需要注意,如果延迟加载的属性尚未被初始化并且有多个线程会去访问它,那么我们无法保证它只被初始化一次,即无法保证线程安全。
class DataImpoter {
var name : String
var fileName = "data.txt"
init(_ name : String) {
self.name = name
print("DataImpoter named \(self.name) will be initialized!")
}
}
class DataManager {
lazy var lazyImpoter = DataImpoter("LazyDataImpoter")

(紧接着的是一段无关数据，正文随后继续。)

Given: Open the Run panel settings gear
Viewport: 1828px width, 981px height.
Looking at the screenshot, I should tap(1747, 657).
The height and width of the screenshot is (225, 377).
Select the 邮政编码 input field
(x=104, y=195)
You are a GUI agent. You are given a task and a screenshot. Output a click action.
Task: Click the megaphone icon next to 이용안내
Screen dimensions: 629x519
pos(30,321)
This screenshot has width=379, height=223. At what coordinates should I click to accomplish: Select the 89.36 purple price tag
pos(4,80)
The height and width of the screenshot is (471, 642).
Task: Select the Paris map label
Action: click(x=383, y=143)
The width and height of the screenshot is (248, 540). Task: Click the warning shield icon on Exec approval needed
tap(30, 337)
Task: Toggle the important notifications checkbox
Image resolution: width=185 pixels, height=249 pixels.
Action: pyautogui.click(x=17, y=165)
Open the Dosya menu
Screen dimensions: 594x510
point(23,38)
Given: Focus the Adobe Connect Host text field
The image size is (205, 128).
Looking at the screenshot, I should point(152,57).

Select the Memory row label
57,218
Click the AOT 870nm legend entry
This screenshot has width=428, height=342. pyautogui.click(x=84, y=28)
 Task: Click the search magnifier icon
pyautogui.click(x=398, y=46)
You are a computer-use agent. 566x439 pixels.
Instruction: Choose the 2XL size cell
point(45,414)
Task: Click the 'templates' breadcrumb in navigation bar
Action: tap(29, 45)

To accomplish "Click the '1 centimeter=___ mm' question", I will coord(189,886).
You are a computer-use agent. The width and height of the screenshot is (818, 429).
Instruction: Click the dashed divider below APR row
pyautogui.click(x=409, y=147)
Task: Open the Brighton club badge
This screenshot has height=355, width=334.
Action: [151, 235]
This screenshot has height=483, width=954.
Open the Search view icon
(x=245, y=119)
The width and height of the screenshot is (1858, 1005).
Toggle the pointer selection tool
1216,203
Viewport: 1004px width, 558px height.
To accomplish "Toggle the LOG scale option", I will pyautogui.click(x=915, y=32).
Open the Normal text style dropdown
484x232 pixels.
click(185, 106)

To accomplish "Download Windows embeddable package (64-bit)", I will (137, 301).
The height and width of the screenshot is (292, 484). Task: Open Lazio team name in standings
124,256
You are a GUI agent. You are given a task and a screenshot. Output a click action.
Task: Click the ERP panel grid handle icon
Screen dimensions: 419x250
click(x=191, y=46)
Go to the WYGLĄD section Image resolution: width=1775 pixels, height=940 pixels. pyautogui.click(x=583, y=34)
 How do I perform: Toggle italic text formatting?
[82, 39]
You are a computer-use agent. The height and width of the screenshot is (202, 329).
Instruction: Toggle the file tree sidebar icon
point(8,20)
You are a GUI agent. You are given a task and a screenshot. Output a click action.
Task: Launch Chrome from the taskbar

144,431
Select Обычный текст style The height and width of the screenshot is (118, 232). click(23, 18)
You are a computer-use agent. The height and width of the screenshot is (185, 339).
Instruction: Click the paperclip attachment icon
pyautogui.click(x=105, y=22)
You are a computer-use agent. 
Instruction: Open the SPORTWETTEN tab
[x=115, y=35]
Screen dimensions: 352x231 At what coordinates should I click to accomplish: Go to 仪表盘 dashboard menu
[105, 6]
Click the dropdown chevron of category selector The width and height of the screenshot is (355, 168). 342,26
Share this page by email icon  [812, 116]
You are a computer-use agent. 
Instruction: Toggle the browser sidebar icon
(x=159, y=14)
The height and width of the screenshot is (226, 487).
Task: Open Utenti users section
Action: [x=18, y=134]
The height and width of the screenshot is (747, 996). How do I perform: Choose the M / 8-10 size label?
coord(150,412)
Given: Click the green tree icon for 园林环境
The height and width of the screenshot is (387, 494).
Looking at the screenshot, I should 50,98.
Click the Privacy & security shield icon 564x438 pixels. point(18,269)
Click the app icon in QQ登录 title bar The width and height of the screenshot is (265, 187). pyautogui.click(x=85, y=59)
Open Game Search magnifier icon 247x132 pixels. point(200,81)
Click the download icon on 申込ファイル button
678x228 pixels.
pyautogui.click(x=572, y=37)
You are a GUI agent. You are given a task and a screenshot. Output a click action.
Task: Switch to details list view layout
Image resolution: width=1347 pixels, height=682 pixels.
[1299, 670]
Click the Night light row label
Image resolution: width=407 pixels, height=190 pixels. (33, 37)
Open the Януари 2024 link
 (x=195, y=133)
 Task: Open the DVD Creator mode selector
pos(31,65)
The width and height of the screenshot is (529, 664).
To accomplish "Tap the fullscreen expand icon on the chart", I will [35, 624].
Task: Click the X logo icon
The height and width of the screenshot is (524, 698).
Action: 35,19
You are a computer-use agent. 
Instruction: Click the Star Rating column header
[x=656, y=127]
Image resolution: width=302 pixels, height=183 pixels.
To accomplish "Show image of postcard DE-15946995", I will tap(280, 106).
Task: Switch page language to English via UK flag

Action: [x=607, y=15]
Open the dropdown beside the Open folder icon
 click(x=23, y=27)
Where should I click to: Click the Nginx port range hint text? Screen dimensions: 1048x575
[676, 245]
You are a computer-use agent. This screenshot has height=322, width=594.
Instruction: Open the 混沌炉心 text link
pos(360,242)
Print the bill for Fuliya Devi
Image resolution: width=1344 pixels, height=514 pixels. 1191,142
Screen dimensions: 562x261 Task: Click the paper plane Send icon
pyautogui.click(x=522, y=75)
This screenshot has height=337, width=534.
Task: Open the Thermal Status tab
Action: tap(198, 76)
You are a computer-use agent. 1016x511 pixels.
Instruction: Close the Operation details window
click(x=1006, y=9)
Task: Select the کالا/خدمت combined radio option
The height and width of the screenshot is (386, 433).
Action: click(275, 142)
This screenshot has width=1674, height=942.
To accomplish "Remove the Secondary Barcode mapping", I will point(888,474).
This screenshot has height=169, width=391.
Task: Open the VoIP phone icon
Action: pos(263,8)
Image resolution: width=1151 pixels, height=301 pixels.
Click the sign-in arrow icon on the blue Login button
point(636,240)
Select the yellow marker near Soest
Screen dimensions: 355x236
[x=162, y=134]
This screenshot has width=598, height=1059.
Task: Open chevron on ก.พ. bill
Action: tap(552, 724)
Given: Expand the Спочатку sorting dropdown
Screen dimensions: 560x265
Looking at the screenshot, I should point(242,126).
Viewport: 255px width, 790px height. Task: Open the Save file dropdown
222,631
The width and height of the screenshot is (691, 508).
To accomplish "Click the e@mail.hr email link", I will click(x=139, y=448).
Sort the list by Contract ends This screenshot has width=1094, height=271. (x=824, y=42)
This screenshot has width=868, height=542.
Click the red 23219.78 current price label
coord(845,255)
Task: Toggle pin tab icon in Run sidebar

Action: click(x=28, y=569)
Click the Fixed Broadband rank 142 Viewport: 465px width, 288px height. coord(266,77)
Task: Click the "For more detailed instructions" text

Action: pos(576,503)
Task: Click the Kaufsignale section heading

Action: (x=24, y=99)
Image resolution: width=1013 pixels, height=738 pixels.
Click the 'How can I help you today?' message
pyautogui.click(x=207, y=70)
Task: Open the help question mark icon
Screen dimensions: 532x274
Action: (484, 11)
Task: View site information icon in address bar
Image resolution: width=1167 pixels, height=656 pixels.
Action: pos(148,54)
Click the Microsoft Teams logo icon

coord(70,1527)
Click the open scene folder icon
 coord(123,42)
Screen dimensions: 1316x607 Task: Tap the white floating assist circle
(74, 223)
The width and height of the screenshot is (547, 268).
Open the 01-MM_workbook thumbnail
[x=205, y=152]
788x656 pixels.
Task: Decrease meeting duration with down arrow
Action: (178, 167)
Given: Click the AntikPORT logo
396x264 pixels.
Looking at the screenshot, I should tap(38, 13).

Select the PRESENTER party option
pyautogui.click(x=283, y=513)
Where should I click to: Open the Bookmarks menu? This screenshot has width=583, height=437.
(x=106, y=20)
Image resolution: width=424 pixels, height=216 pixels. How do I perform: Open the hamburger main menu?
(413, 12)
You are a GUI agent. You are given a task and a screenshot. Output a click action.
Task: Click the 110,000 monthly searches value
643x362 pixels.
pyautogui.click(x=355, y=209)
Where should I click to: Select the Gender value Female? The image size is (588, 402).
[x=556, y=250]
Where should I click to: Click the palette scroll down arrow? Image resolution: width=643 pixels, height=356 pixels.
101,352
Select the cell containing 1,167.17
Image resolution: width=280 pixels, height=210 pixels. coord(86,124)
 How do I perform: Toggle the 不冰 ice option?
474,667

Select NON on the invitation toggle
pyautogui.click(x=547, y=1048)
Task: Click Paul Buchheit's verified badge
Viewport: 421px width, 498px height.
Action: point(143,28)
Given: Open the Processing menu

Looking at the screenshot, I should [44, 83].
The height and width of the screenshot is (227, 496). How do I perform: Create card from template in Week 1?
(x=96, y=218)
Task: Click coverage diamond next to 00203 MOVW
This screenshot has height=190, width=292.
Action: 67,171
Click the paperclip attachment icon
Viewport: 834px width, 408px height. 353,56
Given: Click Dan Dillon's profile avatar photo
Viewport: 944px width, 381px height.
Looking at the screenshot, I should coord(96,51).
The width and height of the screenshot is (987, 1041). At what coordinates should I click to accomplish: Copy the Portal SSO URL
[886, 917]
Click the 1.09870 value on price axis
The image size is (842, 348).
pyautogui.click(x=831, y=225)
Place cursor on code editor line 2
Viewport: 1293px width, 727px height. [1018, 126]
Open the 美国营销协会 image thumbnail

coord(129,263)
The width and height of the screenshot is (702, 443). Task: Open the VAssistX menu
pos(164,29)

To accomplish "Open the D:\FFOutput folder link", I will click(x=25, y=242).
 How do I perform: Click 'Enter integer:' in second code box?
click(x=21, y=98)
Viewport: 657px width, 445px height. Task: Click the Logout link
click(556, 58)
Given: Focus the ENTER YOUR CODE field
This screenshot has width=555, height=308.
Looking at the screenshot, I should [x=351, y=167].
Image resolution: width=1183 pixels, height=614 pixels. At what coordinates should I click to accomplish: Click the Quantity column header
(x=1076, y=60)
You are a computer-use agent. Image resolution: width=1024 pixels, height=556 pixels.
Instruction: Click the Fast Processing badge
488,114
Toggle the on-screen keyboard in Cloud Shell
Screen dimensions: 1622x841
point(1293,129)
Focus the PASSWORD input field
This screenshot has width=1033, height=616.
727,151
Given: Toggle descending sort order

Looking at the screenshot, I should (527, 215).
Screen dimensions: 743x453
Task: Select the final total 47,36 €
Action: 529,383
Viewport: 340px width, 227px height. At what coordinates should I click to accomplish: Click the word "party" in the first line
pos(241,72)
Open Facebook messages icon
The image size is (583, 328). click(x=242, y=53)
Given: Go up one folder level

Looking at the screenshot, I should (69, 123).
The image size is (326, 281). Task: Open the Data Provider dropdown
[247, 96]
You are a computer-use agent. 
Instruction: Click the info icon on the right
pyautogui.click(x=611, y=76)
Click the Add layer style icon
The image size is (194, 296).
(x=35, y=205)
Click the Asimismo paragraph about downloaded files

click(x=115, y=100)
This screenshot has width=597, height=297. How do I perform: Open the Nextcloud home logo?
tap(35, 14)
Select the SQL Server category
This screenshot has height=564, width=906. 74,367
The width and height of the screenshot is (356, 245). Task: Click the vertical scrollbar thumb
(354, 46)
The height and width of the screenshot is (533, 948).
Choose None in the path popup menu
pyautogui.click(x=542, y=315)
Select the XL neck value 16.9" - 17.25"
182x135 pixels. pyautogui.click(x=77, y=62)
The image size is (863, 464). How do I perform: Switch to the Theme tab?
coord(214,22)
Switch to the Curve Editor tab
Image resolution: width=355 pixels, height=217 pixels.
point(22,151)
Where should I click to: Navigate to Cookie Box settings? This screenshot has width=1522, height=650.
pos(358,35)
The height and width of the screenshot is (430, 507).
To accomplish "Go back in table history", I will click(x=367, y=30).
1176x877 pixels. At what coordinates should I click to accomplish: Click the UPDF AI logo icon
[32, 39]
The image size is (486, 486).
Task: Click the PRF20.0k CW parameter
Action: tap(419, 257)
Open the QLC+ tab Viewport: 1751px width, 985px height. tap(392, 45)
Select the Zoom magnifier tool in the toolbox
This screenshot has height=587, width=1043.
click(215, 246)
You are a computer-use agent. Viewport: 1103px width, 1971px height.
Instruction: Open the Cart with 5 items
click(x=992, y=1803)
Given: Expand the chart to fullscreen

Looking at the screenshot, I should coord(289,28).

var impoter = DataImpoter("Impoter")
var data = [String]()
}
let manager = DataManager()
manager.data.append("some data")
manager.data.append("some more data")
print("*****************")
manager.lazyImpoter.fileName = "lazyData.txt"
运行结果:
DataImpoter named Impoter will be initialized!
*****************
DataImpoter named LazyDataImpoter will be initialized!
计算属性(Computed Properties)
Classes, structures and enumerations can define computed properties, which don't actually store a value. Instead, they provide a getter and an optional setter to retrieve and set other properties and values indirectly.
struct Point {
var x = 0.0
var y = 0.0
}
struct Size {
var width = 0.0
var height = 0.0
}
struct Rect {
var origin = Point()
var size = Size()
var center : Point {
get {
print("\(#function) getter is invoked!")
let centerX = origin.x + size.width / 2.0
let centerY = origin.y + size.height / 2.0
return Point(x: centerX, y: centerY)
}
set(newcenter) {
print("\(#function) setter is invoked!")
origin.x = newcenter.x - size.width / 2.0
origin.y = newcenter.y - size.height / 2.0
}
}
}
var squre = Rect(origin: Point(x: 0.0, y: 0.0), size: Size(width: 10.0, height: 10.0))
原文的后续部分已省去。